--- Task instructions ---
A - In the article on community pantries in the Philippines, on what date did Ann Patricia Non set up her pantry?
B - Retype the community pantries article from "The idea caught" to "their own pantries.".

--- Passage ---

“Community pantries” for needy mushrooming in the Philippines
By Robin Gomes
Makeshift “community pantries” are popping up across the Philippines after the country’s Catholic bishops this week called on people to support the effort in the capital Manila to help the needy during the coronavirus pandemic. The call came after one such stall set up by a woman in Manila last week began replicating across the nation.
Caring for one another
“We are happy to know that in recent days … neighborhoods and communities [across the country] have organized themselves to help needy families, especially with food and other basic necessities,” Archbishop Romulo Valles of Davao, the president of the Catholic Bishops’ Conference of the Philippines (CBCP) said on April 21. He said it was proof of the people’s care for each other.
The idea caught up after Ann Patricia Non set up a small “pantry” on April 14 in Quezon City in the National Capital Region of Manila, and called on people to give according to their ability and take what they need. The initiative of the 26-year-old resident of Maginhawa Street went viral on social media and inspired communities to set up their own pantries.

--- Supplied material ---

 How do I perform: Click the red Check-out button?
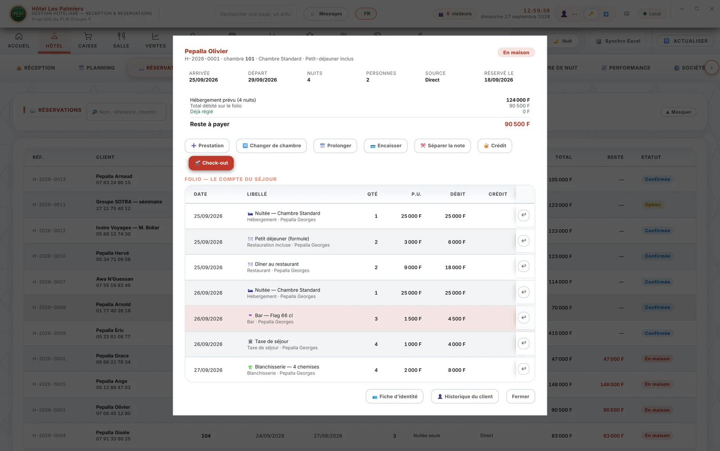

--- Responses in order ---
A - April 14

B -
The idea caught up after Ann Patricia Non set up a small “pantry” on April 14 in Quezon City in the National Capital Region of Manila, and called on people to give according to their ability and take what they need. The initiative of the 26-year-old resident of Maginhawa Street went viral on social media and inspired communities to set up their own pantries.